Regulatory and political implications

The partnership marks a significant expansion of the Trump family’s corporate exposure to the cryptocurrency sector. Eric Trump and Donald Trump Jr. have been increasingly visible in digital asset ventures, and American Bitcoin represents another strategic move to deepen that presence, this time in the infrastructure layer rather than at the application or token level.

This matters because it demonstrates how political influence is increasingly shaping infrastructure development in the blockchain space.
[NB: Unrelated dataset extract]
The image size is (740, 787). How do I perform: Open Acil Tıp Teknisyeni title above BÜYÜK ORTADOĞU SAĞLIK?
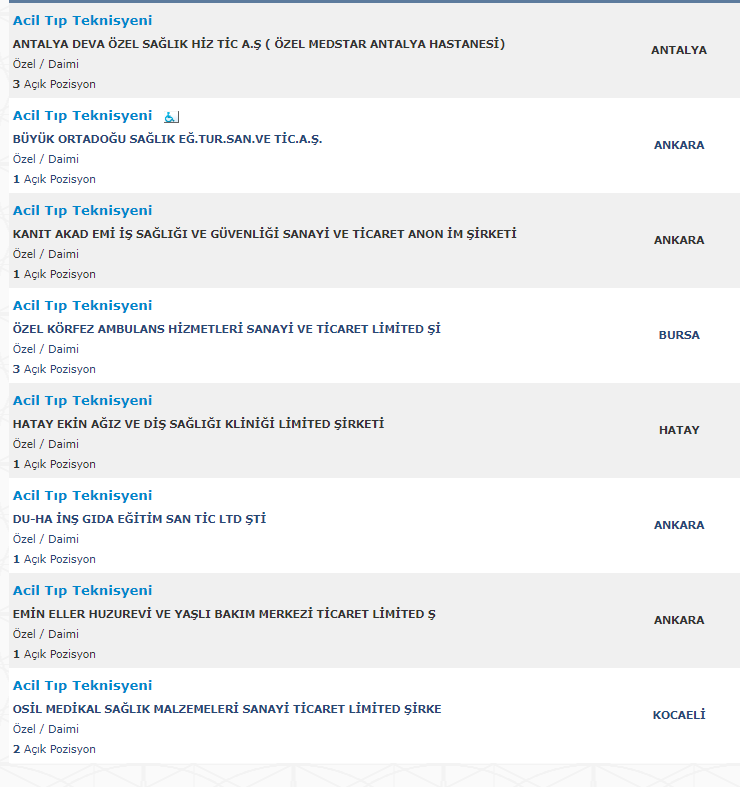pyautogui.click(x=83, y=116)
The Trump name carries weight in current US crypto policy discussions, where the framing of bitcoin mining as a strategic American industry has gained traction among policymakers concerned with energy security, grid management, and geopolitical competition over hashrate.

By combining Hut 8’s operational scale with the Trump brand’s political weight, American Bitcoin aims to capitalise on the American narrative in mining. That narrative has become a key theme in US crypto policy circles, where legislators and regulators have begun to treat domestic mining capacity as a matter of national interest. The venture is positioned to benefit from that framing, whether through favourable regulatory treatment, access to power infrastructure, or simply the commercial premium that attaches to projects perceived as aligned with prevailing political currents.
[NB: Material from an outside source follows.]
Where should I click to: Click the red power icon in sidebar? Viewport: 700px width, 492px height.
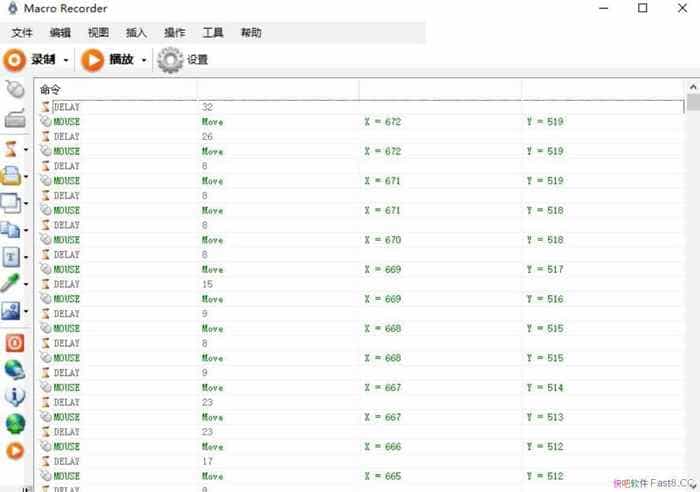pyautogui.click(x=14, y=342)
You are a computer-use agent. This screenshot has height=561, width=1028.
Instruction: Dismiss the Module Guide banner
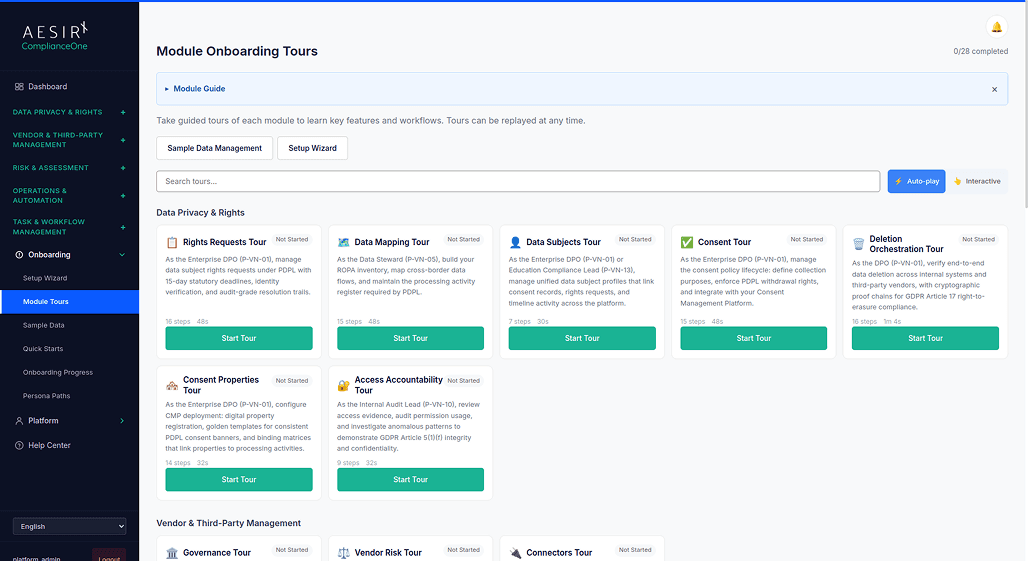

There is a broader question about the intersection of political figures and crypto infrastructure. When a politically prominent family takes a direct stake in a mining operator, it creates potential conflicts of interest and raises fair-access questions. Regulators and governance watchdogs may scrutinise whether the venture receives treatment that would not be available to competitors without similar political connections. The deal’s proponents will argue that the Trump family is simply investing in a sector it believes in, and that the venture is structured transparently with Hut 8 holding operational control. Critics will counter that the political dimension of the brand is the core asset being monetised, and that this raises questions about the neutrality of US crypto policymaking.
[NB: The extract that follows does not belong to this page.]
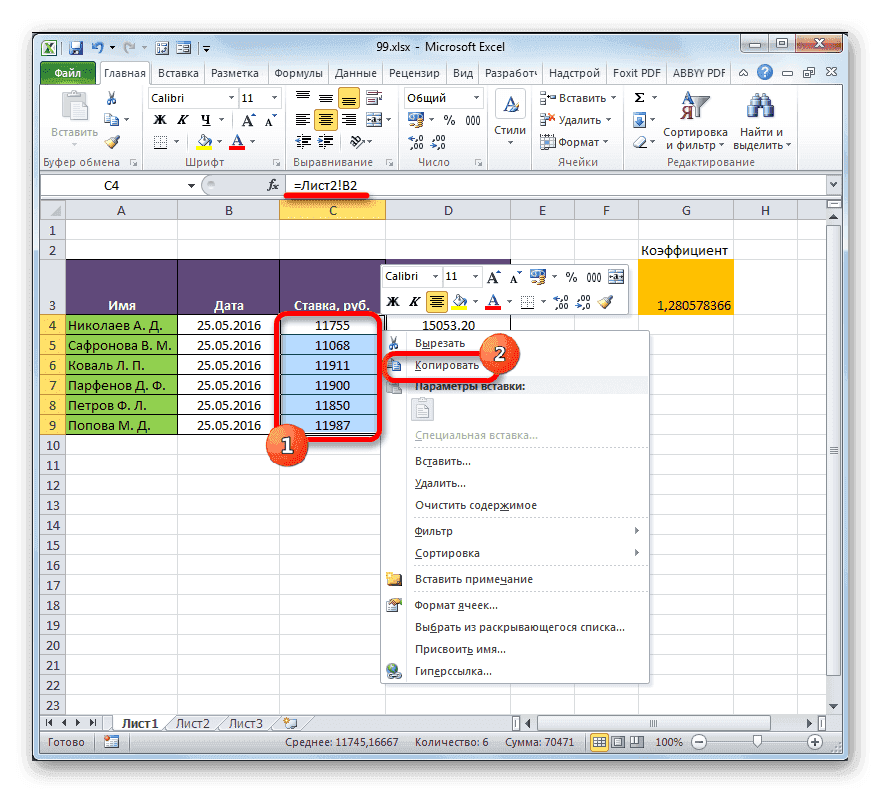Toggle underline formatting
Image resolution: width=880 pixels, height=793 pixels.
coord(206,119)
Either way, the deal underscores the growing intersection between high-profile political figures and the crypto mining industry. It is no longer just token launches and NFT collections. Political capital is now flowing into the physical infrastructure that secures the Bitcoin network, and that shift has implications for how the industry is regulated, financed, and perceived by the public.

What comes next

The immediate test for American Bitcoin will be execution. Deploying more than 60,000 ASIC machines is a non-trivial logistical exercise that requires power capacity, data centre readiness, and operational oversight. Hut 8’s experience makes it well placed to deliver, but the timeline and site selection will be closely watched by investors and competitors alike.

The medium-term test will be financial performance. At post-halving economics, every basis point of efficiency matters. American Bitcoin will need to demonstrate that its cost structure is competitive with the best-in-class North American miners, and that the brand premium it carries translates into tangible commercial advantage, whether through cheaper capital, preferential power arrangements, or customer and partner relationships that would otherwise be inaccessible.

The longer-term test is political and regulatory. If the current US administration continues to treat domestic mining as a strategic industry, ventures like American Bitcoin are well positioned to benefit. If policy shifts, or if the political dimension of the venture attracts unwanted scrutiny, the brand asset could become a liability. For now, the market’s initial reaction suggests investors see more upside than risk, but the year-to-date share price of Hut 8 is a reminder that sentiment in the mining sector can turn quickly.

The deal is a genuine intersection of industrial mining capacity and political brand capital, and it will be one of the more closely watched structures in the North American crypto landscape over the coming quarters.